Please report every line in the entries that contains the string "link".

Records for this exercise:
__________________________________________________

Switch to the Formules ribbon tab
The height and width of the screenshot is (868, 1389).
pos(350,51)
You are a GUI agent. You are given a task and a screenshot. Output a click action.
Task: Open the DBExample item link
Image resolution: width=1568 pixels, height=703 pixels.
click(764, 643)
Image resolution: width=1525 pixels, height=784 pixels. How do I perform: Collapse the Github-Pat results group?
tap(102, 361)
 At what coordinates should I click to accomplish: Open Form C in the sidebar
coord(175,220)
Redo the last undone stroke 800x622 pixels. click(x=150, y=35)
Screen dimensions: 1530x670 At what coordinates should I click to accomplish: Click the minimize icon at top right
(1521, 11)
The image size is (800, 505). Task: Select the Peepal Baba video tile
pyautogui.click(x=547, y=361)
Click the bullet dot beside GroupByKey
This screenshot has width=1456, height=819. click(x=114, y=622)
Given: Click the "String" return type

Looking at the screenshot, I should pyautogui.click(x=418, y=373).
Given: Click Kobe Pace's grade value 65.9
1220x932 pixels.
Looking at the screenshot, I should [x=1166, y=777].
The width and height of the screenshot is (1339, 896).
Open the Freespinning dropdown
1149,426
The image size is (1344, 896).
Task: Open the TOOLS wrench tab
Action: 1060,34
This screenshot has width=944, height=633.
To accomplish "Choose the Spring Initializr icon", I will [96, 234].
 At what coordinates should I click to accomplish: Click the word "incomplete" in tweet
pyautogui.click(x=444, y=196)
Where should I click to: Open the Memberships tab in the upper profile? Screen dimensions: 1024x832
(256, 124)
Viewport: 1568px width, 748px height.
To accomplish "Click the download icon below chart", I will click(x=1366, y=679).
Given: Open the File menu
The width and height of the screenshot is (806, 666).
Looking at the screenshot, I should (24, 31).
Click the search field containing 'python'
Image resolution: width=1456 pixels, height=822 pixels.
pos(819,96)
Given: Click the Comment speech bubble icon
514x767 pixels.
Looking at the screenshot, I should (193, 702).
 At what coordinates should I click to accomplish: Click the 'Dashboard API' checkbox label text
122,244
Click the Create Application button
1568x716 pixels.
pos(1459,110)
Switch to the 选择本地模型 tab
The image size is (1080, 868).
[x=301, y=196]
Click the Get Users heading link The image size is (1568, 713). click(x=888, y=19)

__________________________________________________

Answer to the problem:
Task: Open the DBExample item link
Click the Get Users heading link The image size is (1568, 713). click(x=888, y=19)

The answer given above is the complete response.